▶ **About this task**
Could you set down every record exactly as it appears?

Exercise material Block Start

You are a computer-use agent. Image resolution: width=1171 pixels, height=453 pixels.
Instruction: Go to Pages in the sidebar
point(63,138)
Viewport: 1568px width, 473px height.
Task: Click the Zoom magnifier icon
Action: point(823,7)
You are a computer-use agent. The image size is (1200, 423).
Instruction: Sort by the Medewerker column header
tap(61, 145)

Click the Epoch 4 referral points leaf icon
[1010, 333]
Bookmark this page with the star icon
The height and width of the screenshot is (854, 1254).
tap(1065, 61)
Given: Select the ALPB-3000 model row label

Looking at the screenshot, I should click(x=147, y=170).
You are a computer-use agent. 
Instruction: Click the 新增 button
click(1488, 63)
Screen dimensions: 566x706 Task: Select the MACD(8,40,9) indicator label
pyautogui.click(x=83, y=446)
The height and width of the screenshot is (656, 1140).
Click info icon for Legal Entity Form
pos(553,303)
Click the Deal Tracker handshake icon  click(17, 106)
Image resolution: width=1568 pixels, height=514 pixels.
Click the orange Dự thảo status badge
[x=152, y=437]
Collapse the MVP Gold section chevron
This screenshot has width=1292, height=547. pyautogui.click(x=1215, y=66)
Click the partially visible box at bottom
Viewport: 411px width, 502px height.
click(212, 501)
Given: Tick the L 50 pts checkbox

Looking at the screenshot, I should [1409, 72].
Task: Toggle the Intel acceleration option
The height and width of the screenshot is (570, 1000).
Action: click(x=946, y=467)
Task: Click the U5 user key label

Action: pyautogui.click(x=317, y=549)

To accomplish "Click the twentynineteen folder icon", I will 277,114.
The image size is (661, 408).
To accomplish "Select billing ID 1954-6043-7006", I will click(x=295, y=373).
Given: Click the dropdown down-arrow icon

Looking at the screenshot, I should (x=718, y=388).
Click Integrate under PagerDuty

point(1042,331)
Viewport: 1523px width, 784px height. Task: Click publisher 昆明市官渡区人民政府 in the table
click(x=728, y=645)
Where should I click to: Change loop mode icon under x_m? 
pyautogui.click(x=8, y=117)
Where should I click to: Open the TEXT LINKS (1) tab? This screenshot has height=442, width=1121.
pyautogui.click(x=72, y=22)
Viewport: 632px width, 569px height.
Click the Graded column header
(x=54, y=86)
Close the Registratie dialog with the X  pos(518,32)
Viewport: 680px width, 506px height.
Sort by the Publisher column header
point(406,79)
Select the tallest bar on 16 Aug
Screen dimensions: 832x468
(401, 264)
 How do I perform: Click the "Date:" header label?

Exercise material Block End

▶ **Answer to the exercise**
You are a computer-use agent. Image resolution: width=1171 pixels, height=453 pixels.
Instruction: Go to Pages in the sidebar
point(63,138)
Viewport: 1568px width, 473px height.
Task: Click the Zoom magnifier icon
Action: point(823,7)
You are a computer-use agent. The image size is (1200, 423).
Instruction: Sort by the Medewerker column header
tap(61, 145)

Click the Epoch 4 referral points leaf icon
[1010, 333]
Bookmark this page with the star icon
The height and width of the screenshot is (854, 1254).
tap(1065, 61)
Given: Select the ALPB-3000 model row label

Looking at the screenshot, I should click(x=147, y=170).
You are a computer-use agent. 
Instruction: Click the 新增 button
click(1488, 63)
Screen dimensions: 566x706 Task: Select the MACD(8,40,9) indicator label
pyautogui.click(x=83, y=446)
The height and width of the screenshot is (656, 1140).
Click info icon for Legal Entity Form
pos(553,303)
Click the Deal Tracker handshake icon  click(17, 106)
Image resolution: width=1568 pixels, height=514 pixels.
Click the orange Dự thảo status badge
[x=152, y=437]
Collapse the MVP Gold section chevron
This screenshot has width=1292, height=547. pyautogui.click(x=1215, y=66)
Click the partially visible box at bottom
Viewport: 411px width, 502px height.
click(212, 501)
Given: Tick the L 50 pts checkbox

Looking at the screenshot, I should [1409, 72].
Task: Toggle the Intel acceleration option
The height and width of the screenshot is (570, 1000).
Action: click(x=946, y=467)
Task: Click the U5 user key label

Action: pyautogui.click(x=317, y=549)

To accomplish "Click the twentynineteen folder icon", I will 277,114.
The image size is (661, 408).
To accomplish "Select billing ID 1954-6043-7006", I will click(x=295, y=373).
Given: Click the dropdown down-arrow icon

Looking at the screenshot, I should (x=718, y=388).
Click Integrate under PagerDuty

point(1042,331)
Viewport: 1523px width, 784px height. Task: Click publisher 昆明市官渡区人民政府 in the table
click(x=728, y=645)
Where should I click to: Change loop mode icon under x_m? 
pyautogui.click(x=8, y=117)
Where should I click to: Open the TEXT LINKS (1) tab? This screenshot has height=442, width=1121.
pyautogui.click(x=72, y=22)
Viewport: 632px width, 569px height.
Click the Graded column header
(x=54, y=86)
Close the Registratie dialog with the X  pos(518,32)
Viewport: 680px width, 506px height.
Sort by the Publisher column header
point(406,79)
Select the tallest bar on 16 Aug
Screen dimensions: 832x468
(401, 264)
 How do I perform: Click the "Date:" header label?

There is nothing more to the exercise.